• Work to complete: Go through the records and show each line where the word "agent" occurs.

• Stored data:
= Beginning of Section =

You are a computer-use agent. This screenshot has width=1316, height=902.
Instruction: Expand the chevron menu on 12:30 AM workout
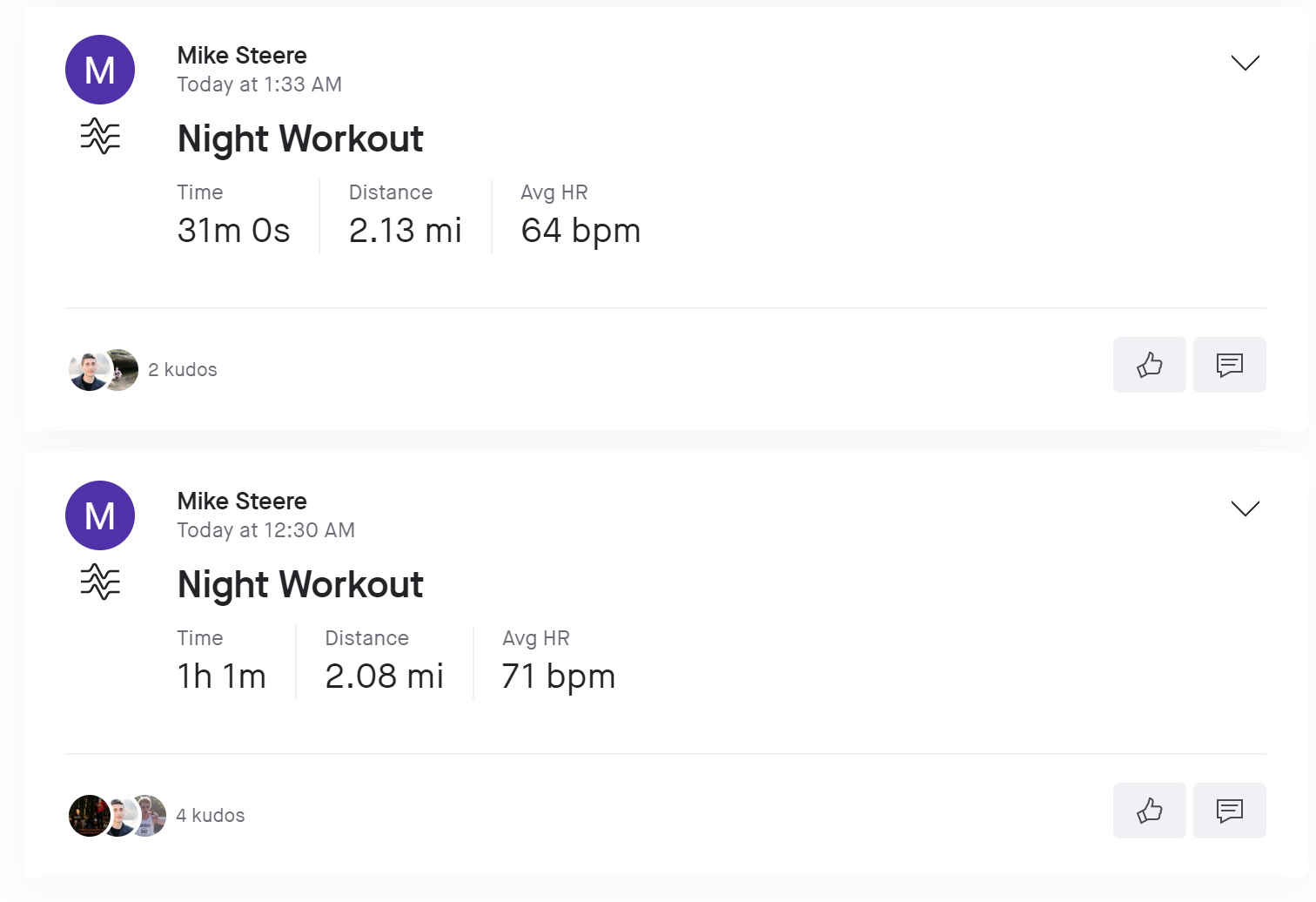(1246, 508)
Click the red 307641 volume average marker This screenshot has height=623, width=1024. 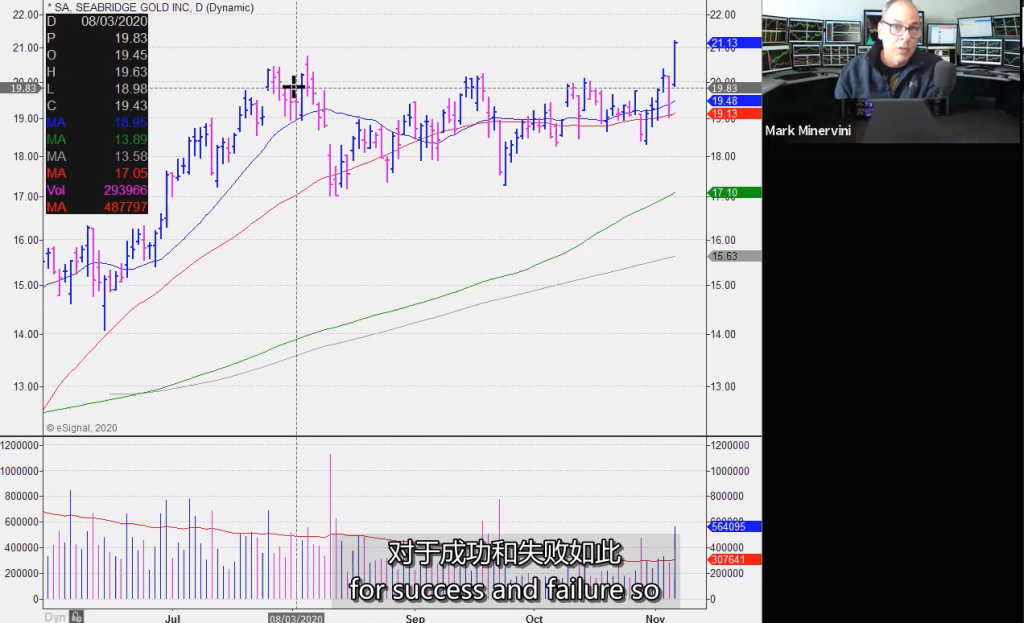[x=728, y=561]
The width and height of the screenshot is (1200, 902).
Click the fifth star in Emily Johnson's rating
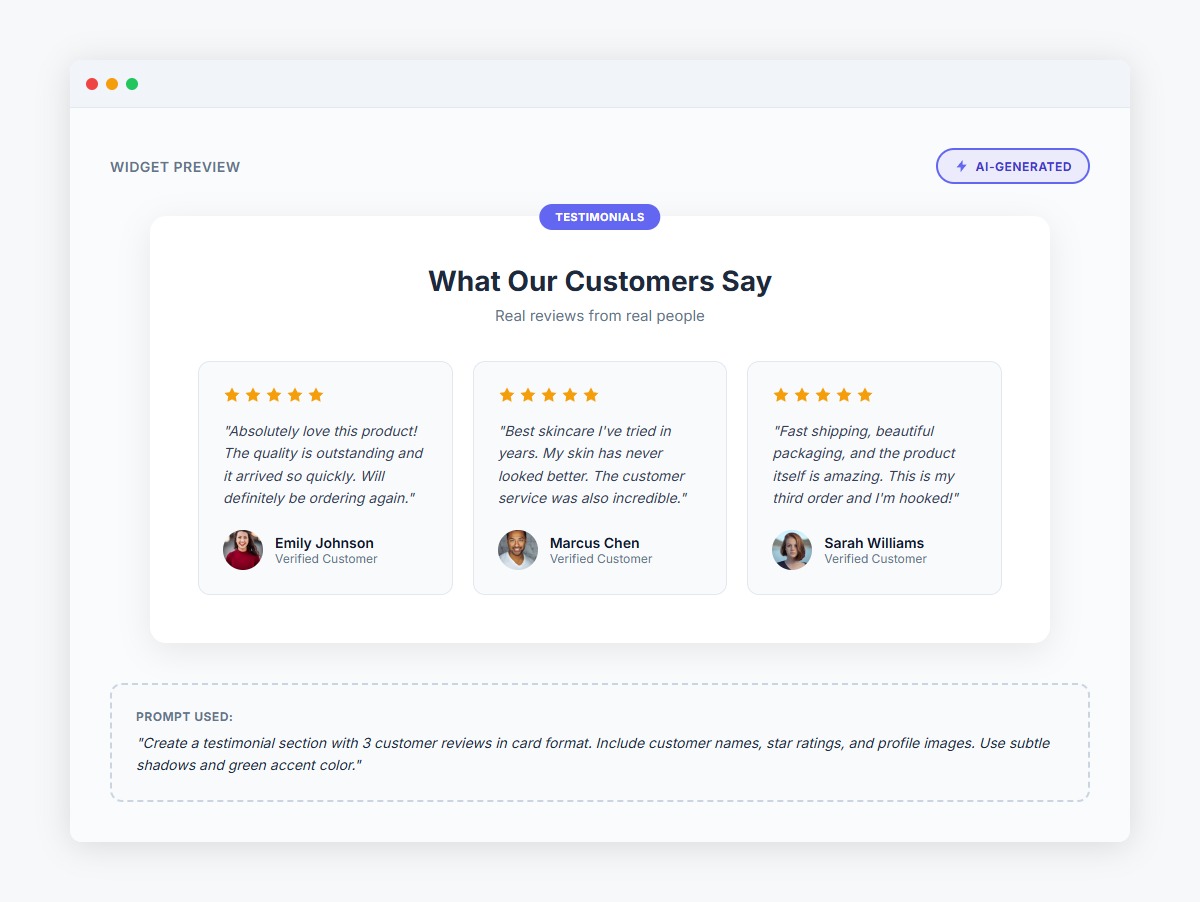coord(316,395)
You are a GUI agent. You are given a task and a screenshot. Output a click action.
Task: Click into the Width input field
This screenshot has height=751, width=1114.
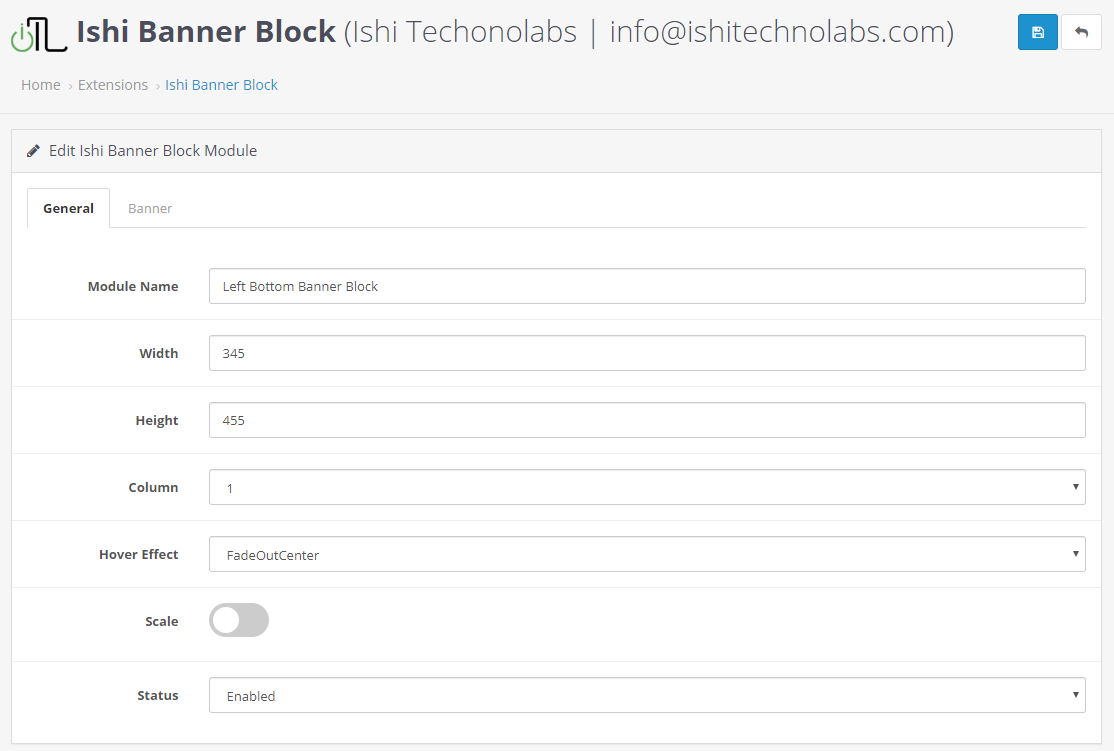pyautogui.click(x=647, y=353)
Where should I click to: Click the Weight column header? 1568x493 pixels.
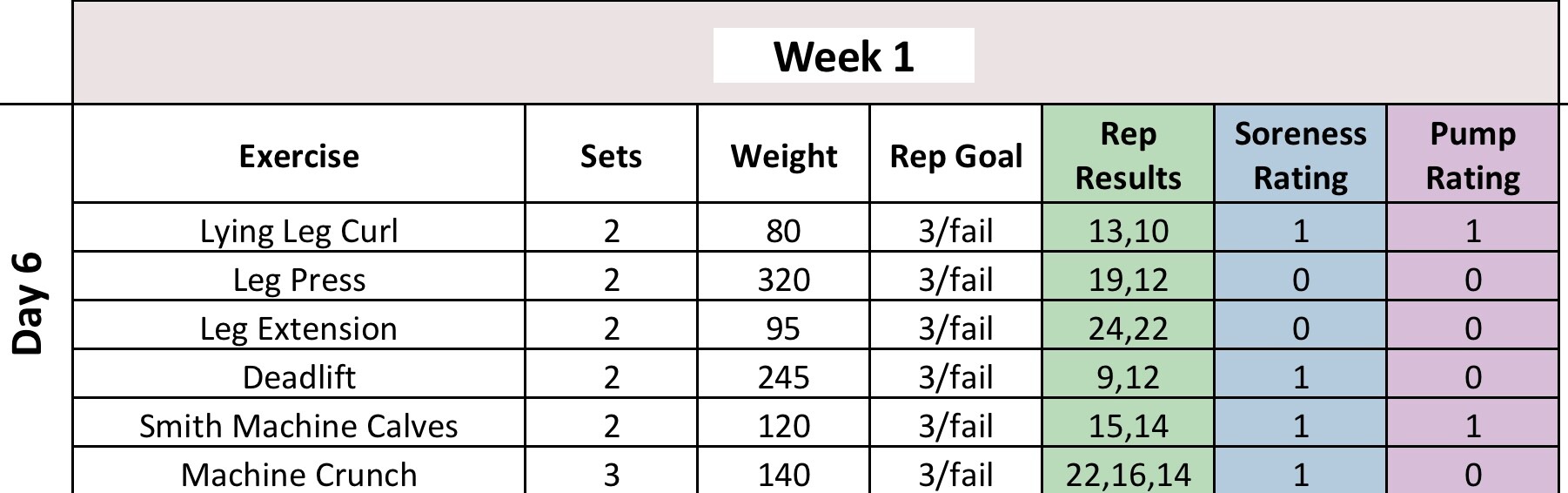[x=783, y=156]
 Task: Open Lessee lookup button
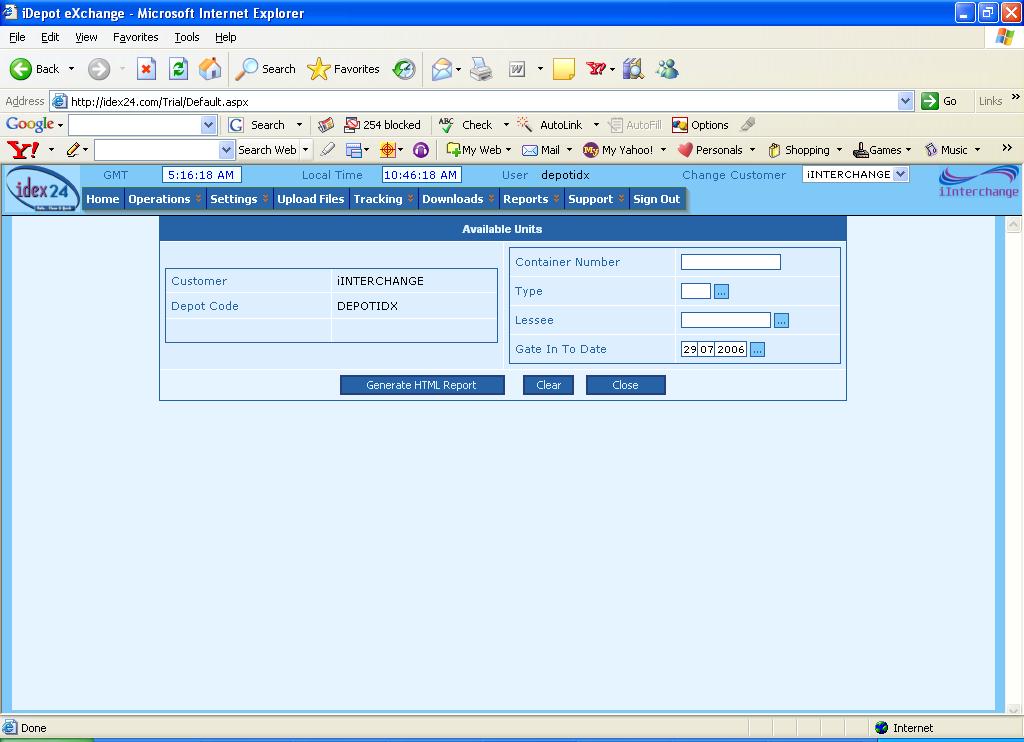[x=782, y=320]

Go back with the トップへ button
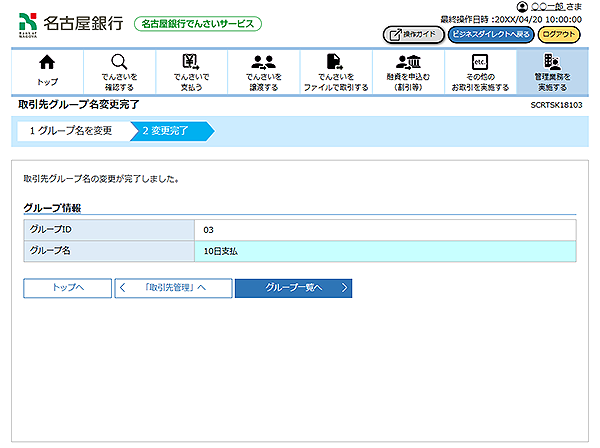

= End of Section =

• Output:
You are a computer-use agent. This screenshot has width=1316, height=902.
You are a GUI agent. You are given a task and a screenshot. Output a click action.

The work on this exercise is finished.